### Directions
Nothing outside the range below should be printed. Output exactly the lines from the line with "Kontaktinė informacija (657, 2136)" to the line with "Pagalvė VASARA, dygsniuota, 50x70", both included.

### Source information
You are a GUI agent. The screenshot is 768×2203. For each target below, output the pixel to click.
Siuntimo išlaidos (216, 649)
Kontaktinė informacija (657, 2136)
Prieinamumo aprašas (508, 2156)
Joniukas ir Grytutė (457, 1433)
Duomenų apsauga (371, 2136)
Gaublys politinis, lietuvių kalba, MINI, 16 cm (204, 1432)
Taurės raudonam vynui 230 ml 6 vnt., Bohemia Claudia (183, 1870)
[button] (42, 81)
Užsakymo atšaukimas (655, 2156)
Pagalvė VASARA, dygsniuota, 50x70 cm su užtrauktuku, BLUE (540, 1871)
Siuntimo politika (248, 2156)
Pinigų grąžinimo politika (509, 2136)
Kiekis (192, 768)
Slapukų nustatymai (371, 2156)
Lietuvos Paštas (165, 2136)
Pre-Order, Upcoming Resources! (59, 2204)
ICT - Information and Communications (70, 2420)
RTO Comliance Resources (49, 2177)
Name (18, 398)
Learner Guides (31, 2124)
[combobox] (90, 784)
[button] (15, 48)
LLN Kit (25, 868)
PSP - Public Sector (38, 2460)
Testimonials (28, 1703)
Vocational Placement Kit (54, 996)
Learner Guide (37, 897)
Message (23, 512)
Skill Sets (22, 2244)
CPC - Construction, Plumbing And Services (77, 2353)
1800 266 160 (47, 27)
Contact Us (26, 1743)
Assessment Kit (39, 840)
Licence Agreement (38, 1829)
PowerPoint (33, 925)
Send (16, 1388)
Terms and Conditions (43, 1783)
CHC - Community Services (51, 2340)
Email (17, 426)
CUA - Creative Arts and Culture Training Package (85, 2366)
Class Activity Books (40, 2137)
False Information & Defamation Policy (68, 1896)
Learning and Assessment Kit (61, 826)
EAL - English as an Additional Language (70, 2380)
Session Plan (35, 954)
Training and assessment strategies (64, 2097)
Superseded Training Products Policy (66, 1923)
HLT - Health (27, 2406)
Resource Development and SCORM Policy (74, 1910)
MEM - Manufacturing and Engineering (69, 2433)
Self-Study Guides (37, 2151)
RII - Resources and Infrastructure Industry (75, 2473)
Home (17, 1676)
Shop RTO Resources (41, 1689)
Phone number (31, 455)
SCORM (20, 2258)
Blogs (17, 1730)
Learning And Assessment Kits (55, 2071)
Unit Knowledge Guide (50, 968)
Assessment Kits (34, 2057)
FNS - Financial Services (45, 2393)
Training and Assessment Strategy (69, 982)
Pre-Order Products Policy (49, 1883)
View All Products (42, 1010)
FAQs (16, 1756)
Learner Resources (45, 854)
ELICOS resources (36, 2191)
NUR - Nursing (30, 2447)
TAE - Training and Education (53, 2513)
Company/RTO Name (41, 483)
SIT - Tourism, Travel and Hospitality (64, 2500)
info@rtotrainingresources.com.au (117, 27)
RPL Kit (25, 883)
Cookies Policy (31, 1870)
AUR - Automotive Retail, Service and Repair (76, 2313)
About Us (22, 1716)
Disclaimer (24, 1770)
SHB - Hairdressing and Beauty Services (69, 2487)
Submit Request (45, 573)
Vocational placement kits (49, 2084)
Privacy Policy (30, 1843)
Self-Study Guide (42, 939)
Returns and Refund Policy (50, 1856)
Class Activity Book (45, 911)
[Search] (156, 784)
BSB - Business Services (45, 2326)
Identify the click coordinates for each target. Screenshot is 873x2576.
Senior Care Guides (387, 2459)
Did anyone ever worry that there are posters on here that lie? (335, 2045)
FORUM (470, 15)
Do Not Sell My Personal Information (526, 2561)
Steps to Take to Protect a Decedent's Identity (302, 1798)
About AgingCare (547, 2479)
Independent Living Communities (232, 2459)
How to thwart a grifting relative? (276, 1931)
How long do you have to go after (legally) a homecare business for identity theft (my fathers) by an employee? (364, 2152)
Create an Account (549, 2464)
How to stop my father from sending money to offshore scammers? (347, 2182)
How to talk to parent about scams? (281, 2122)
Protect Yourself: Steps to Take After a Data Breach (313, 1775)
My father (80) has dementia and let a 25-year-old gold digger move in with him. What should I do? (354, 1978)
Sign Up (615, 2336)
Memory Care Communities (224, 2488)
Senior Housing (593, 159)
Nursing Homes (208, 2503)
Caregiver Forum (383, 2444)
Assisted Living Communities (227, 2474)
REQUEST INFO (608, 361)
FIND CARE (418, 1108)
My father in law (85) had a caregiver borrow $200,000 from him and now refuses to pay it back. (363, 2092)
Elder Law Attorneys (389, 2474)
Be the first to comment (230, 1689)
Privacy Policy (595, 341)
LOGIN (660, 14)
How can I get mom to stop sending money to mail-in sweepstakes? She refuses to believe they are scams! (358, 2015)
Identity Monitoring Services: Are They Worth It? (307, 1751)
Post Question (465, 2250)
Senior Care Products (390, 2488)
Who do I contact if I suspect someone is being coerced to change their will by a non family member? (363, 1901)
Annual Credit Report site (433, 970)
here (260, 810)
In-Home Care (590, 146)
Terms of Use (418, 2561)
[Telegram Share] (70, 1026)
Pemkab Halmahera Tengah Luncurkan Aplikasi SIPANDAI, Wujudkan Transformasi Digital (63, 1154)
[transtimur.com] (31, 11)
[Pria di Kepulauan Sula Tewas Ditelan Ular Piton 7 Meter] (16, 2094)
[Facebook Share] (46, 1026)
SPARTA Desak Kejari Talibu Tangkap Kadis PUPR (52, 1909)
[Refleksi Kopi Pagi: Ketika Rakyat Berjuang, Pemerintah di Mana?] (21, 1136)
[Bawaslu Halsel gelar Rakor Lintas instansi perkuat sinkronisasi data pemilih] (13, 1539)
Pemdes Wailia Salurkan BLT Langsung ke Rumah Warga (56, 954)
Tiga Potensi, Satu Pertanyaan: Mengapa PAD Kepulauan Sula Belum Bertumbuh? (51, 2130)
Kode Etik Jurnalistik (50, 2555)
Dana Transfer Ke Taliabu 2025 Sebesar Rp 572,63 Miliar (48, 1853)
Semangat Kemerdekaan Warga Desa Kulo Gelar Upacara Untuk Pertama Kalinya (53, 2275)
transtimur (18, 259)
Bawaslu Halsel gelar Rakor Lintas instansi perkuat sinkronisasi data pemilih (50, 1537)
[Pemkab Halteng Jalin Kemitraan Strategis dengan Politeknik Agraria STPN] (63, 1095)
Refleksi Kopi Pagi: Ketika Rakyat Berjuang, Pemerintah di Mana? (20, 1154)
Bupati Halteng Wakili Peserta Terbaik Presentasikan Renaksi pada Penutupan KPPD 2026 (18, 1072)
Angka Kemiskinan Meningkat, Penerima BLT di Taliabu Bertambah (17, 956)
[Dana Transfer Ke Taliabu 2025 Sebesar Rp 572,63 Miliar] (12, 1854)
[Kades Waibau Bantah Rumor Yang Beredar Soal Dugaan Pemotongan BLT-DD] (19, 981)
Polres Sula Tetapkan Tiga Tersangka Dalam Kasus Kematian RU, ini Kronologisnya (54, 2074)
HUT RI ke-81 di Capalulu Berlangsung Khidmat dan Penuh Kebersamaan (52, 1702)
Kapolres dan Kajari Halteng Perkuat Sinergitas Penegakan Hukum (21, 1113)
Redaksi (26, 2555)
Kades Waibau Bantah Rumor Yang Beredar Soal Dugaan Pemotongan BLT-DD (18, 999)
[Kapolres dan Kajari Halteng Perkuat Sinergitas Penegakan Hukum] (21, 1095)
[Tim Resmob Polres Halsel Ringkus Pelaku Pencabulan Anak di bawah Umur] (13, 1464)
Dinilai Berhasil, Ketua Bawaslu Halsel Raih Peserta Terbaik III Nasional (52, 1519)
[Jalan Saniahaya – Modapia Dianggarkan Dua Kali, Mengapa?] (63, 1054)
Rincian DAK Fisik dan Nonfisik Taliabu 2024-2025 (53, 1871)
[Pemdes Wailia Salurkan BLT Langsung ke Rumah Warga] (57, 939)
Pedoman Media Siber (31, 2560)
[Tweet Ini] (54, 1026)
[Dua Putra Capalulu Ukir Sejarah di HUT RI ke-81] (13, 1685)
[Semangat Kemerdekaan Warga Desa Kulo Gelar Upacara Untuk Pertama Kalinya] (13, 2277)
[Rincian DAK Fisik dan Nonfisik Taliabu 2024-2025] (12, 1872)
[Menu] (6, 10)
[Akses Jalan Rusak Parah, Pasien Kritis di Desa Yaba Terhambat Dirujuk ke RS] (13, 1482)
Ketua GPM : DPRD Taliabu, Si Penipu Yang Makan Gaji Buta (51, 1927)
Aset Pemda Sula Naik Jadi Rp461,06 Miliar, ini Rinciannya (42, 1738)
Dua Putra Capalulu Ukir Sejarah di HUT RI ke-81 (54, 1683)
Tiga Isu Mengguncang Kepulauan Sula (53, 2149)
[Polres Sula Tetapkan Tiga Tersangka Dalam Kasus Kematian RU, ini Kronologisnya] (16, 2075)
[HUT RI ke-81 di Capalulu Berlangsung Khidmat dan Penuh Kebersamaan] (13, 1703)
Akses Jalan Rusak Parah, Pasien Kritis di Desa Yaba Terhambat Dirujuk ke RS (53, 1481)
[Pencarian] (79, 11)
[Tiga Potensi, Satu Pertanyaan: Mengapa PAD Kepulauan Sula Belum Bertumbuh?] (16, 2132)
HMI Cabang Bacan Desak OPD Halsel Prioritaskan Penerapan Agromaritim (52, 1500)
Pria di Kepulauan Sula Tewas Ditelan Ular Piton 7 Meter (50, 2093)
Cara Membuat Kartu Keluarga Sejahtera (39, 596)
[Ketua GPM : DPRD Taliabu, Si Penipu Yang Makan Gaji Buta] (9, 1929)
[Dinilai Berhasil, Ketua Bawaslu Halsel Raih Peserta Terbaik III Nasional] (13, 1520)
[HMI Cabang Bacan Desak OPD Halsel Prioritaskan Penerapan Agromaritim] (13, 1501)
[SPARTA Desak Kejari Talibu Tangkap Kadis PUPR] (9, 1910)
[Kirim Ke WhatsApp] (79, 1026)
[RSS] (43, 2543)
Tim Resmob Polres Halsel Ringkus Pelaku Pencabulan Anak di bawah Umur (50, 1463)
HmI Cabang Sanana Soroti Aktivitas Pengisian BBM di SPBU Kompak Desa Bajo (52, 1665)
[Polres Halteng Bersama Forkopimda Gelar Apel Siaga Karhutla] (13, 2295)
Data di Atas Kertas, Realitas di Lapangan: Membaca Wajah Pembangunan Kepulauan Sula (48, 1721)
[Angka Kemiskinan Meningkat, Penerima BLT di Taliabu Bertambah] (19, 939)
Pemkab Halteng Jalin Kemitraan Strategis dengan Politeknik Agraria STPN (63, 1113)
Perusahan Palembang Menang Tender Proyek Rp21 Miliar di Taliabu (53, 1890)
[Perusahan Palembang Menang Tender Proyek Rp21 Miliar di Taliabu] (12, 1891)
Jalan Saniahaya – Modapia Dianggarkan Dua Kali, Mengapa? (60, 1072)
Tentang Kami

### Response
Kontaktinė informacija (657, 2136)
Prieinamumo aprašas (508, 2156)
Joniukas ir Grytutė (457, 1433)
Duomenų apsauga (371, 2136)
Gaublys politinis, lietuvių kalba, MINI, 16 cm (204, 1432)
Taurės raudonam vynui 230 ml 6 vnt., Bohemia Claudia (183, 1870)
[button] (42, 81)
Užsakymo atšaukimas (655, 2156)
Pagalvė VASARA, dygsniuota, 50x70 cm su užtrauktuku, BLUE (540, 1871)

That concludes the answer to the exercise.